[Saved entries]

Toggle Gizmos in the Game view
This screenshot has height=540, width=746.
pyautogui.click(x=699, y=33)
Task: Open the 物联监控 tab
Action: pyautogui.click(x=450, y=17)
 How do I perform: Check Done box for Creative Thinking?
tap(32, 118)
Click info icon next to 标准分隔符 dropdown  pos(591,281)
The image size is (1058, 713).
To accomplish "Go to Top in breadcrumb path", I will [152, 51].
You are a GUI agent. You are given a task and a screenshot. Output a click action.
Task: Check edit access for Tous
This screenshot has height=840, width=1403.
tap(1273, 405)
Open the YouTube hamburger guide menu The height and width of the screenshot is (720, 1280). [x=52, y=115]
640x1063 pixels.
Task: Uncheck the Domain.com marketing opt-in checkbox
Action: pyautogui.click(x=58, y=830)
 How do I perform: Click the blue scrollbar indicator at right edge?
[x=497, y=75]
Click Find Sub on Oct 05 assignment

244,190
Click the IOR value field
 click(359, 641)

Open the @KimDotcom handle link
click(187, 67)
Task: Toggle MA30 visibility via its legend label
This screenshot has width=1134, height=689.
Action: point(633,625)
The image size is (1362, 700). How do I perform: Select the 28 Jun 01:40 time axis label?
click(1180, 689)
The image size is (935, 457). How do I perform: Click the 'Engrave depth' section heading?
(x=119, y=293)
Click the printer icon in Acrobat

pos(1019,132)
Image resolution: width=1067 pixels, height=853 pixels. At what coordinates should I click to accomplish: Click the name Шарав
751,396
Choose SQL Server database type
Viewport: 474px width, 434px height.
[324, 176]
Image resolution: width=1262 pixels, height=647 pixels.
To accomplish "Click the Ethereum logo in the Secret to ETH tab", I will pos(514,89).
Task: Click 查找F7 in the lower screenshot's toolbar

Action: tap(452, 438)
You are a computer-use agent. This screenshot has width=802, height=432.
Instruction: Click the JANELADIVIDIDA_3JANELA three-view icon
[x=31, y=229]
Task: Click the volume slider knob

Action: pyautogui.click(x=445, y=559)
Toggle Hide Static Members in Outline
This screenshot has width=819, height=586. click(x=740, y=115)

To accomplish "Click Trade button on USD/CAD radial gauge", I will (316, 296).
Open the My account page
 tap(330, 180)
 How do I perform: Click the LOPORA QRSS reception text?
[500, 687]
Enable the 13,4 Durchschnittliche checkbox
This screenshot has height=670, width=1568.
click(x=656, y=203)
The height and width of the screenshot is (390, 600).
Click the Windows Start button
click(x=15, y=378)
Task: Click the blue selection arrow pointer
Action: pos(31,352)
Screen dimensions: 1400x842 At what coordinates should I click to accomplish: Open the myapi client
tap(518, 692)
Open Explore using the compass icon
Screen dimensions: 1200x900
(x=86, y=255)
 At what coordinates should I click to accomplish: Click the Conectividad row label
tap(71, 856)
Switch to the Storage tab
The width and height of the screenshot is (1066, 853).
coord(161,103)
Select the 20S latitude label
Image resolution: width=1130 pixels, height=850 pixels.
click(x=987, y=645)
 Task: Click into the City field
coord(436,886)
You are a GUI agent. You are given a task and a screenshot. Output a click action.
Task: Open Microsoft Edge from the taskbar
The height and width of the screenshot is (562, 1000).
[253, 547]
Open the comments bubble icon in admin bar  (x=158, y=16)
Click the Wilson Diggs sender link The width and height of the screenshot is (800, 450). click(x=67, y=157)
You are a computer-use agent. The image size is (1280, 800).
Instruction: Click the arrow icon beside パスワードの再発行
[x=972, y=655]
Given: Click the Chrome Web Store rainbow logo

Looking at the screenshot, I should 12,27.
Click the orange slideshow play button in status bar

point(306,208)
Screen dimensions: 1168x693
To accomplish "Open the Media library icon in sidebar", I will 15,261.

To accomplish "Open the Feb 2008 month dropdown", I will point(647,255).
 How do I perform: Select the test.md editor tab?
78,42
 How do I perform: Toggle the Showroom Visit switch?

- **WHAT TO WORK ON**: Beginning with the very first line of the records above, please retype each line through the one that has "The image size is (1058, 713).", and add nothing.

- **RESPONSE BELOW**:
Toggle Gizmos in the Game view
This screenshot has height=540, width=746.
pyautogui.click(x=699, y=33)
Task: Open the 物联监控 tab
Action: pyautogui.click(x=450, y=17)
 How do I perform: Check Done box for Creative Thinking?
tap(32, 118)
Click info icon next to 标准分隔符 dropdown  pos(591,281)
The image size is (1058, 713).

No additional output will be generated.